Top of Supplied material
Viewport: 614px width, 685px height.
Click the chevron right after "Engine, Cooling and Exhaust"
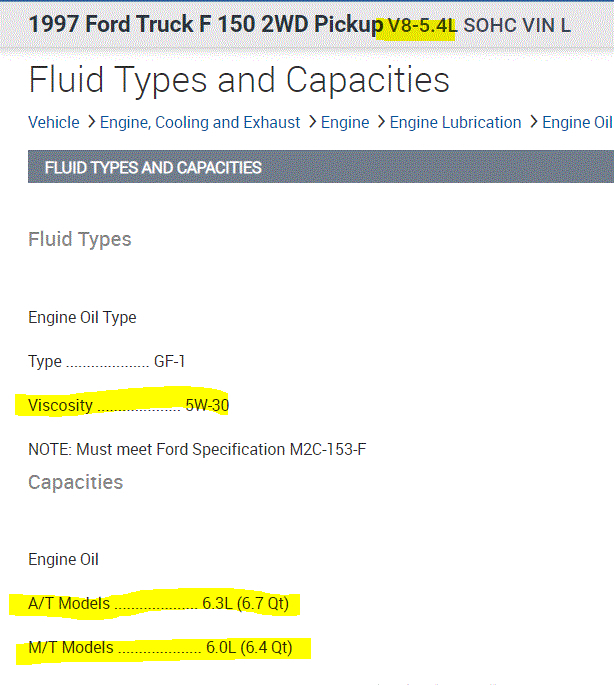[312, 123]
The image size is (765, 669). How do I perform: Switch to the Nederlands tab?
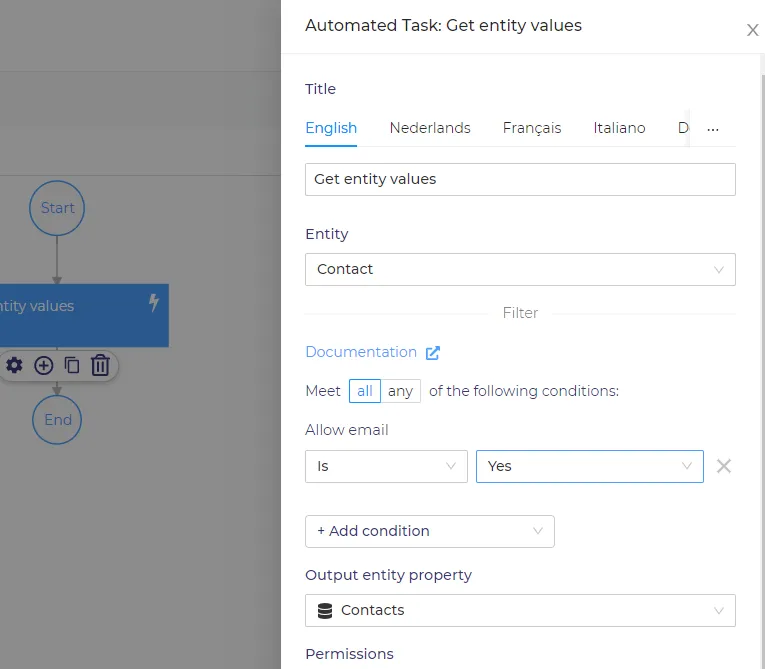[430, 128]
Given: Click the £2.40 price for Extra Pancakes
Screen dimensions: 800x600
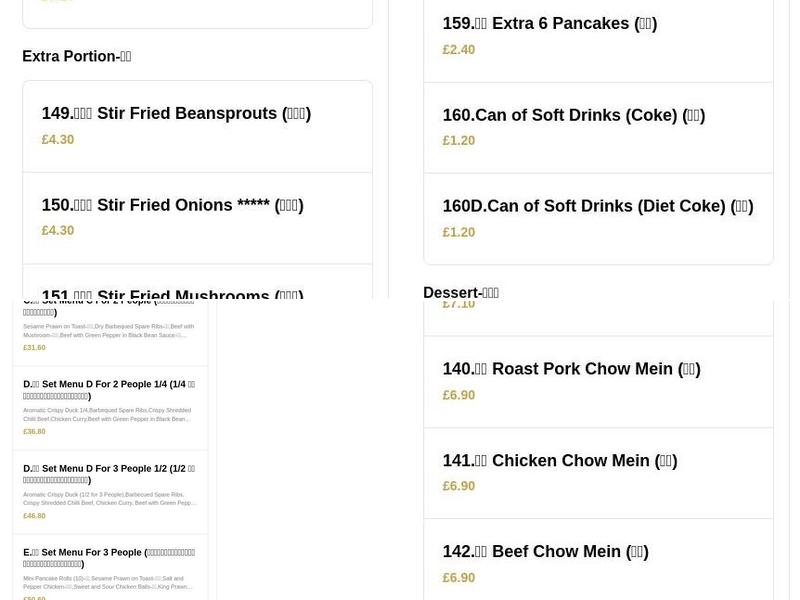Looking at the screenshot, I should (459, 49).
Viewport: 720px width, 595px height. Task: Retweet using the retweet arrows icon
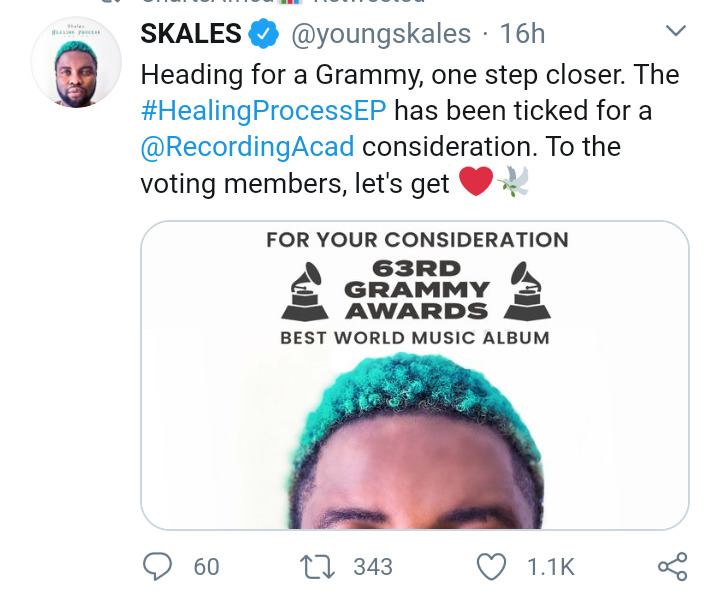click(x=317, y=567)
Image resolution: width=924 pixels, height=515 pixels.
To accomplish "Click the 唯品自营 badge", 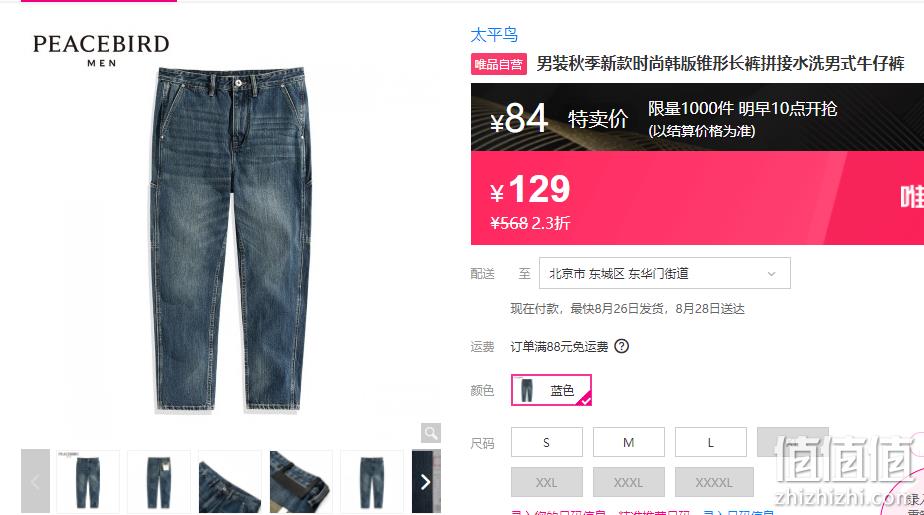I will pos(499,64).
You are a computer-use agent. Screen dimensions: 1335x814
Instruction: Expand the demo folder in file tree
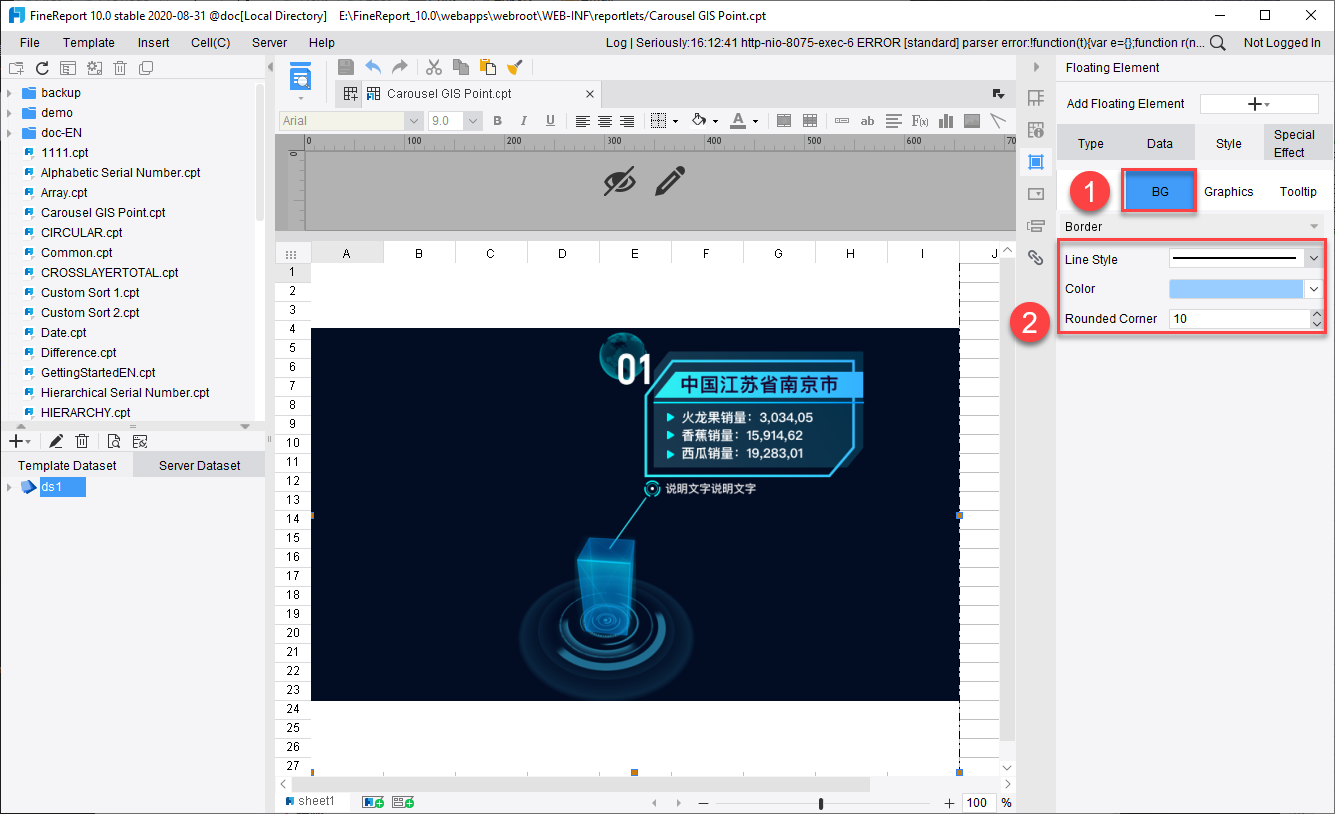tap(9, 113)
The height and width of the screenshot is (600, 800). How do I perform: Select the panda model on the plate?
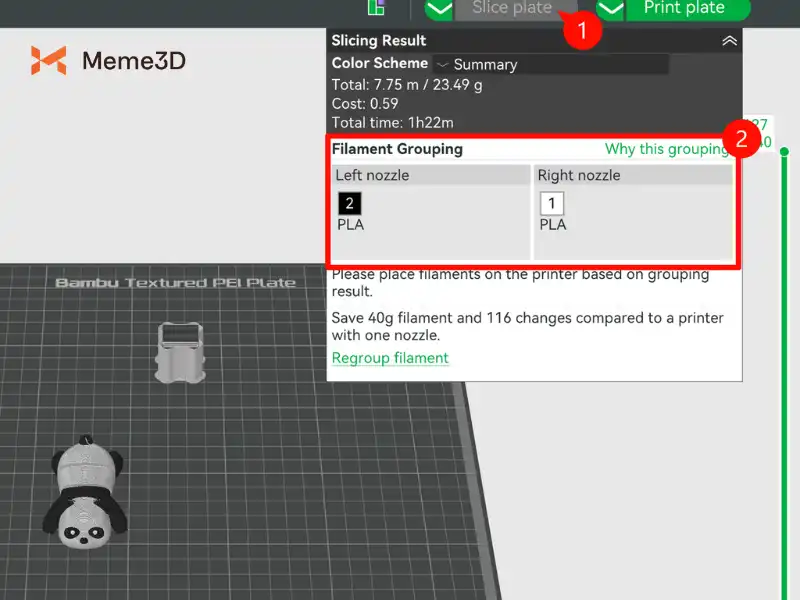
Bottom of Supplied material
=== What the task asks ===
In the listing above, find the line containing "The image size" and the line containing "Image resolution: width=924", then write out both of them and every line between, exactly, with no pictures.

=== Solved problem ===
The image size is (765, 669). How do I perform: Switch to the Nederlands tab?
[430, 128]
Given: Click the £2.40 price for Extra Pancakes
Screen dimensions: 800x600
Looking at the screenshot, I should (459, 49).
Viewport: 720px width, 595px height. Task: Retweet using the retweet arrows icon
click(x=317, y=567)
Image resolution: width=924 pixels, height=515 pixels.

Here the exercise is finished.